_Text_
──────────

Bitcoin in Barcelona – guide to the Catalan Crypto Community

January 9, 2024

Can you use Bitcoin in Barcelona?

Is there a Barcelona Bitcoin community?

What’s the deal with crypto in Catalonia? Do I really need to keep capitalizing the word “Bitcoin” in writing? How much alliteration can I plausibly persuade you to peruse?

I know that’s a lot of questions. Now get ready for some answers.

It’s time for some hard-hitting financial journalism – the kind that only Mr Chorizo can deliver.

So buckle up, bad boys… Time to consume some content!

The Ultimate Guide to Bitcoin in Barcelona

The other day, I saw a sticker pasted up in the street: “Buy Bitcoin” it said.

The picture is of a dog – I think he’s supposed to be the dog from the Family Guy cartoon – and he’s holding a sign: an orange sign that says “Buy Bitcoin”.

buy bitcoin barcelona
Buy bitcoin in Barcelona? Bwah!

I didn’t think much of it at the time, but that night, as I was drifting off to sleep, in my new house paid for in boring fiat currency, I had an idea: I’ll write an article about Bitcoin in Barcelona!

The next morning, I opened up my laptop, and down the rabbit hole I went.

Here’s the thing: I used to think that cryptocurrency wasn’t entirely bullshit.

Even today, I’m not sure. Maybe there’s something valuable hiding behind the wall of tech jargon.

On the other hand, I recently read Michael Lewis’ new book Going Infinite. You may remember Michael Lewis from books like The Big Short and Moneyball.

(Just kidding. If you’re a real Bitcoin Bro you probably don’t read books. Tree pulp bound with glue and printed with inky analog words? Gross! Lucky for you, they’ve both been made into movies, which you can stream on your phone while playing Call of Duty in your mom’s basement.)

In any case, the book (soon to be a movie?) Going Infinite talks about the rapid rise and even faster fall of Sam Bankman-Fried and FTX, and it made me wonder even more about crypto and the people involved.

Is it all bullshit? Meh. There certainly does seem to be a lot of money in the whole thing. And I distrust government and the big banks as much as the next guy.

So I asked myself…

What if the crypto bros are right?

──────────

(Stored items)
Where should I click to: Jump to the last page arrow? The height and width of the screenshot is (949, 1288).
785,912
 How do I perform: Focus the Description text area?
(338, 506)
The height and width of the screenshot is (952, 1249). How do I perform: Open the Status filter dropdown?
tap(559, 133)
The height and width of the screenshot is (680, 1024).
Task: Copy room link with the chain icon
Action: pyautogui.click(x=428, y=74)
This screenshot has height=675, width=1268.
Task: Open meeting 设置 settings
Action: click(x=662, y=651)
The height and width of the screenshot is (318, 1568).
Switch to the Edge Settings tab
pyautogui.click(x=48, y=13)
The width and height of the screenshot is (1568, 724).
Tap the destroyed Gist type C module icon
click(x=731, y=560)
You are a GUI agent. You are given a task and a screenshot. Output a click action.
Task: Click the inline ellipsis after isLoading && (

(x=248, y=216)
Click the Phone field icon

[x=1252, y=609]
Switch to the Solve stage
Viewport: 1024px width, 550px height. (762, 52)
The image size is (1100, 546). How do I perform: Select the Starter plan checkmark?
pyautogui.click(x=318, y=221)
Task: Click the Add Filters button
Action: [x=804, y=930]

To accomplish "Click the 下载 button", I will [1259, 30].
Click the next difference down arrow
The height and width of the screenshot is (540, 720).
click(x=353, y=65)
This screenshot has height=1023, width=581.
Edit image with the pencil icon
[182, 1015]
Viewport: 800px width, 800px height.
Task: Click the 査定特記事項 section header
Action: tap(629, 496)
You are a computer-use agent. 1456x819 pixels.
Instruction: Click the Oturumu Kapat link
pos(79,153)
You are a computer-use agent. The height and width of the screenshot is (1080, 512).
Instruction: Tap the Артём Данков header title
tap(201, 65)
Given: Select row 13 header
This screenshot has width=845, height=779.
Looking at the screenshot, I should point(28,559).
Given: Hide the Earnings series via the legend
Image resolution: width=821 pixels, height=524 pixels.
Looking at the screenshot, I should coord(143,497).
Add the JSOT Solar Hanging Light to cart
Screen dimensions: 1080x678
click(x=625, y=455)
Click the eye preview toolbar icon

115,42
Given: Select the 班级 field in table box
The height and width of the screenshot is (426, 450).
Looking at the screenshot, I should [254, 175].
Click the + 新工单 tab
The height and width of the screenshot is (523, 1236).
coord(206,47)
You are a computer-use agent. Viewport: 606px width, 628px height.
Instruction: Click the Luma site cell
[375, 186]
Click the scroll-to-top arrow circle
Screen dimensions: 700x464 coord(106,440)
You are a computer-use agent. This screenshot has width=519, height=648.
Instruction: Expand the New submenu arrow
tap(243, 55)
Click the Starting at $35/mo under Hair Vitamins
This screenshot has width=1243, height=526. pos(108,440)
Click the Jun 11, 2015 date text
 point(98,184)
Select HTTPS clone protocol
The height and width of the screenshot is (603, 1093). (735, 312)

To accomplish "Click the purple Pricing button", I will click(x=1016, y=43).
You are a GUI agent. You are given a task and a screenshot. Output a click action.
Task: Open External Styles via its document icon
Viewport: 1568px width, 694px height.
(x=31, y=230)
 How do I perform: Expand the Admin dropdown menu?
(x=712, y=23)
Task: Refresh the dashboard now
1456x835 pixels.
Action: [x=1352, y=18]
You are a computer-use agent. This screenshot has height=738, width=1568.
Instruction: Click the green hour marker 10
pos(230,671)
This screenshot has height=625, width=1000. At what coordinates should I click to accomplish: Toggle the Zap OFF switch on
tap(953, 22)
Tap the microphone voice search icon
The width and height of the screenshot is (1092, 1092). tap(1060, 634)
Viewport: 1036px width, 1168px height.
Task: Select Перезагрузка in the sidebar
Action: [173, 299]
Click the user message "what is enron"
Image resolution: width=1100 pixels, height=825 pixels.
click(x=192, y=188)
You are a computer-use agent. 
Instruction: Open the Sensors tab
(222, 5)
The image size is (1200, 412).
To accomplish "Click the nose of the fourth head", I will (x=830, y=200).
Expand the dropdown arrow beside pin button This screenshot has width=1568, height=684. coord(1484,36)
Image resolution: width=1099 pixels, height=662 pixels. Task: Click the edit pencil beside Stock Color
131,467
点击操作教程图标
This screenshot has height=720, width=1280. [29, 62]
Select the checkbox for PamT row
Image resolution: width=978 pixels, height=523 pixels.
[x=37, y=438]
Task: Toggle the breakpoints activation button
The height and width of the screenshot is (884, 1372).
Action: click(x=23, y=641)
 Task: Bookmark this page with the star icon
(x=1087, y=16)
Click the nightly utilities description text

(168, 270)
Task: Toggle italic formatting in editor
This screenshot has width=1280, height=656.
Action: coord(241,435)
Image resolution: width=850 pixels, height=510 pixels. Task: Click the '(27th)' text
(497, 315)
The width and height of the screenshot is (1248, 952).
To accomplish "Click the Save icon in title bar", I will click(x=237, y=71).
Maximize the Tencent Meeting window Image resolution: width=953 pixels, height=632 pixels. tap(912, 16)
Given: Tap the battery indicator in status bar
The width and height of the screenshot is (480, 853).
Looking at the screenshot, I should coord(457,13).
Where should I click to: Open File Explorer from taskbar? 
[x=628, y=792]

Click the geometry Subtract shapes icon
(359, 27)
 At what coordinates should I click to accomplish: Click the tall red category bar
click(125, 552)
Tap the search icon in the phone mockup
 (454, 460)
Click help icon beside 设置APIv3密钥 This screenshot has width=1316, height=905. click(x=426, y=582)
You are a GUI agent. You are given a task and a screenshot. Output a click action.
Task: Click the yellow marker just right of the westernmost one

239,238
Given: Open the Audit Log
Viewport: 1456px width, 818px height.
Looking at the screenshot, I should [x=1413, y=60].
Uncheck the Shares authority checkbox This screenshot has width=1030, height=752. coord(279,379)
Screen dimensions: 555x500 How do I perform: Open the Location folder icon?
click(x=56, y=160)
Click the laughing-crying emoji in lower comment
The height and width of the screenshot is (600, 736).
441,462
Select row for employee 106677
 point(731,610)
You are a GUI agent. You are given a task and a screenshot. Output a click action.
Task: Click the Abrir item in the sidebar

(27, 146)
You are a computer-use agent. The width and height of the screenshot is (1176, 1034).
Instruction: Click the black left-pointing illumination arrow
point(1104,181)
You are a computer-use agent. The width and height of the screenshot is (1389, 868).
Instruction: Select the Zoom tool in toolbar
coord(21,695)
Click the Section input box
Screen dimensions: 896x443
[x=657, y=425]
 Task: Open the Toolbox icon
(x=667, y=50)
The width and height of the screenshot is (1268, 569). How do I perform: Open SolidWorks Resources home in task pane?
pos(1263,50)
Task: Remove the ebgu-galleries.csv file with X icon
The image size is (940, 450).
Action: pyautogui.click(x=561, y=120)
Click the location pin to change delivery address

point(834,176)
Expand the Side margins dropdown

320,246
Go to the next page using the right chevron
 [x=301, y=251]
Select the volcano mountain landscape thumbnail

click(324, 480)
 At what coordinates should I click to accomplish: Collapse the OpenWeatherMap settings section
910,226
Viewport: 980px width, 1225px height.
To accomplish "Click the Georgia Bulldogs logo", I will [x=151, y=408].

──────────

_Tasks to complete_
- A) Do these statements agree with the Bitcoin in Barcelona guide? (i) The sticker the writer saw in the street showed a cat holding a sign. (ii) The writer's new house was paid for in fiat currency. (iii) The book Going Infinite covers Sam Bankman-Fried and FTX. For each, answer yes or no and quote the deciding words of the guide.
- B) In the Bitcoin in Barcelona guide, what color is the sign that the dog on the sticker holds?
- C) Carry on the Bitcoin in Barcelona guide from the point where it stops.
The records play no role here.

_Response list_
- A)
(i) No: "The picture is of a dog"
(ii) Yes: "in my new house paid for in boring fiat currency"
(iii) Yes: "talks about the rapid rise and even faster fall of Sam Bankman-Fried and FTX"

- B) Orange.

- C)
Well, let’s find out.

If Bitcoin is in fact such an amazing idea, shouldn’t there be businesses in Barcelona willing to accept it as payment? You’d think businesses would practically be begging you to part with your precious bitcoin, in exchange for their lousy products and services.

Well, according to “the internet”, there are. From betting houses to bordellos, the list of Barcelona businesses that allegedly accept Bitcoin can only be called short. Also, it must be said, most of the businesses on it appear not to exist at all – and those that do have no mention of bitcoin on their websites.

(To be more precise, the list I found has no actual links to businesses, so I just ended up googling the names. While some of the business listed do indeed have websites, none that I found mention payment in Bitcoin.)

bitcoin in barcelona
Donuts, denominated in dollars. Despicable.

Under “Nightlife”, for example, one of the two businesses listed is called Ultramarinos, which is just the old-school name for a grocery store. There was once a cocktail bar on La Rambla with that name – their most recent instagram post is from nearly 4 years ago. The other night spot on the list is called Harem, which may exist as an escort service. The website is in Italian and while they claim to have physical locations around the city, none of them are actually listed – the site just points you to a WhatsApp number.

Continuing my search, I found Coinmap – a map much like Google Maps, but without a visible search function. If you drag the map to your location in the world, however, you can see a non-zero number of businesses in your general area that may accept Bitcoin.

Around my place up in the Clot neighborhood, that amounts to a couple of Mailboxes Etc and a place where you can rent Teslas. (They’re located in a parking garage on Calle Sancho de Ávila, floor -1.)

Also, Bitcoin the concept is capitalized. Bitcoin the currency is lowercase. Unless it’s at the beginning of a sentence, I guess. Moving on…

Bitcoin’s brutal transaction times

Here’s a fun fact that the Bitcoin bros don’t often mention: transactions in bitcoin take a long time to process.

According to my research on the web, a BTC transaction can be immediate, or take up to ten minutes, or more, depending on network activity. That “or more” turns out to mean an hour or an hour and a half… Or more!

This article over here, from 2022, says that there’s a “99.98% probability” of a confirmation time between 7 minutes and 3:44 hours. Convenient indeed! Why use a bank card to buy bananas in euros instantly when you can come back for them this afternoon, after the bitcoin miners have processed your transaction on the blockchain?

One of the companies making it “easier” for businesses to accept bitcoin is Bitpay, but even they admit that payments take a long time to process: your transaction may go through “within an hour if they have an appropriate fee attached” according to their FAQ.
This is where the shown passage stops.